* Work to complete
Leaving out every picture, transcribe the lines from the line that contains "Instruction: Open the @ICBINBWorkshop mention" to the end of the entries below, both ends included.

* Stored data
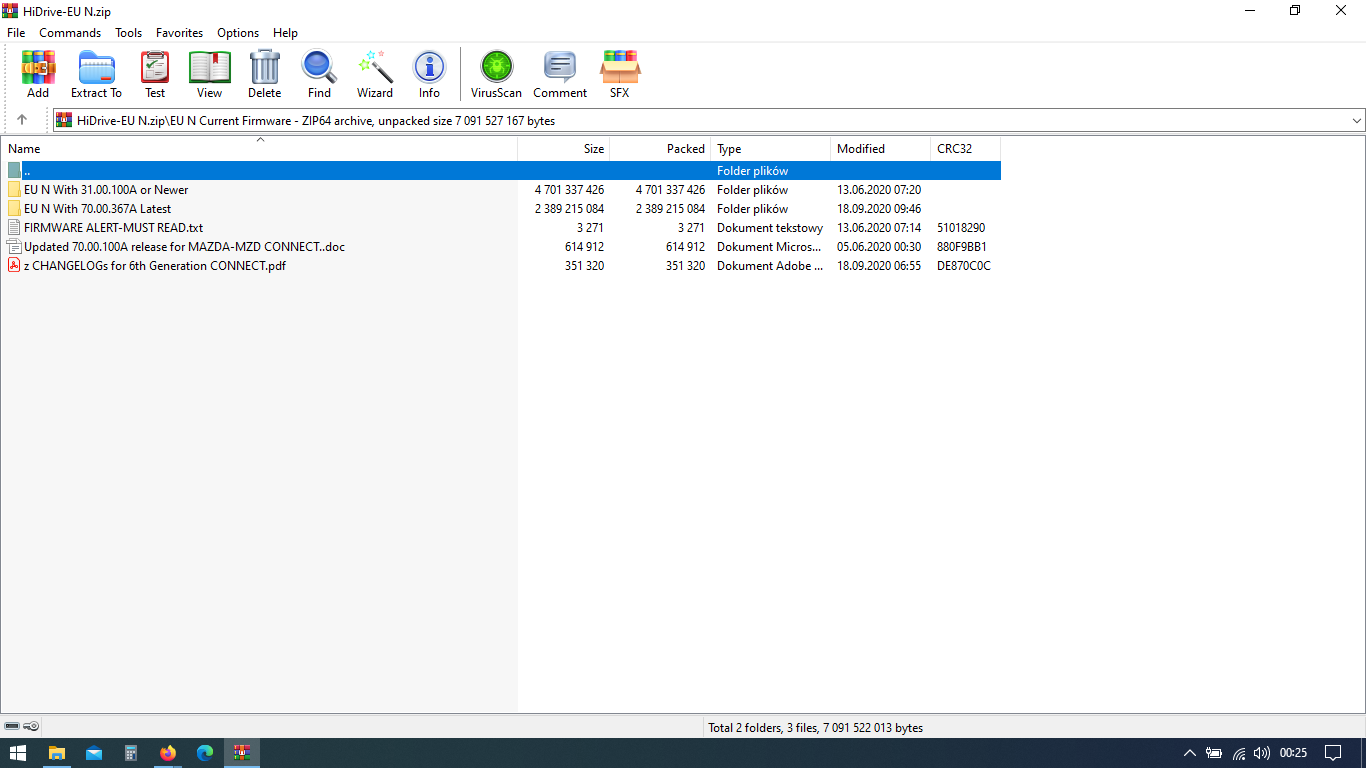Select folder EU N With 70.00.367A Latest
This screenshot has width=1366, height=768.
tap(97, 209)
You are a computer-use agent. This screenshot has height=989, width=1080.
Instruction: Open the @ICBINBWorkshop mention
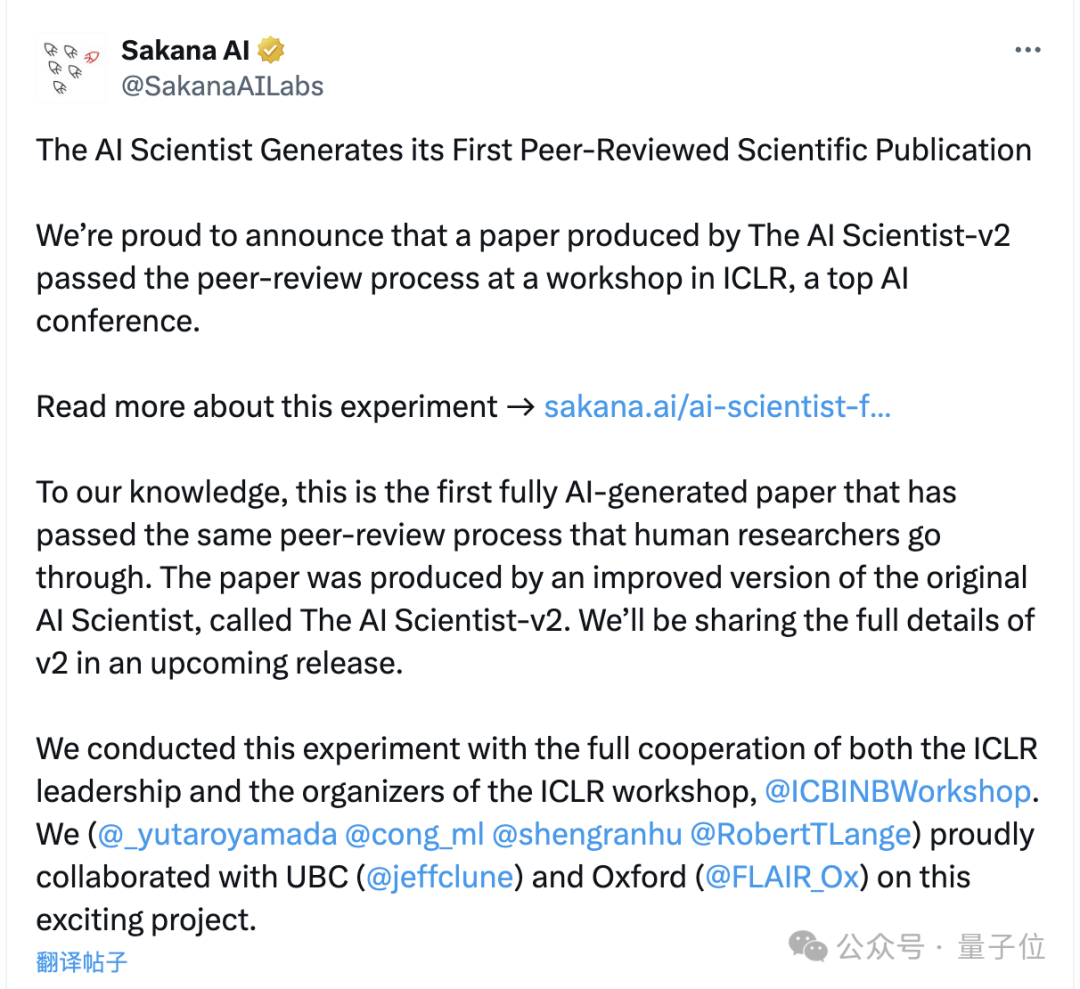898,791
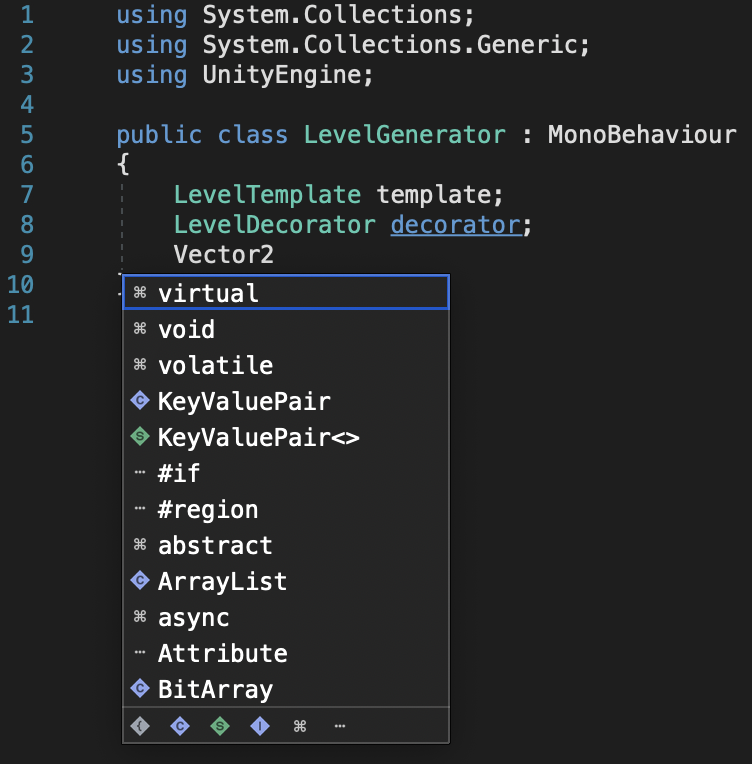Choose void from the completion list
This screenshot has width=752, height=764.
(286, 329)
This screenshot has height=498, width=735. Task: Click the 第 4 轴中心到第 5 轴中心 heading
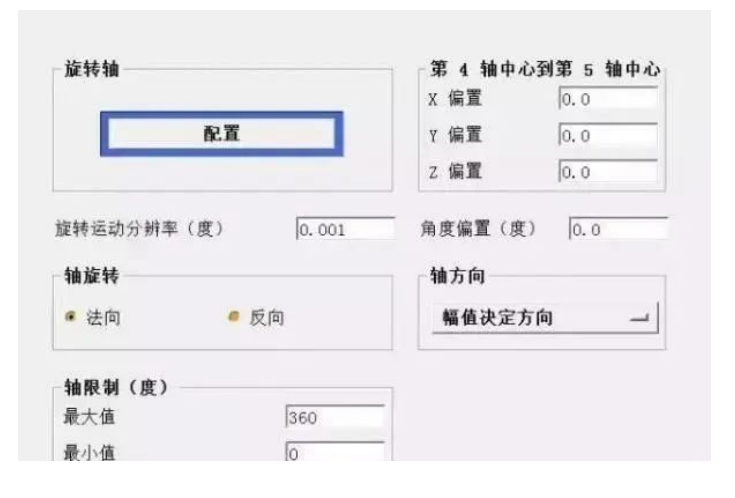545,71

* Written response
Instruction: Open the @ICBINBWorkshop mention
898,791
Choose void from the completion list
This screenshot has width=752, height=764.
(286, 329)
This screenshot has height=498, width=735. Task: Click the 第 4 轴中心到第 5 轴中心 heading
545,71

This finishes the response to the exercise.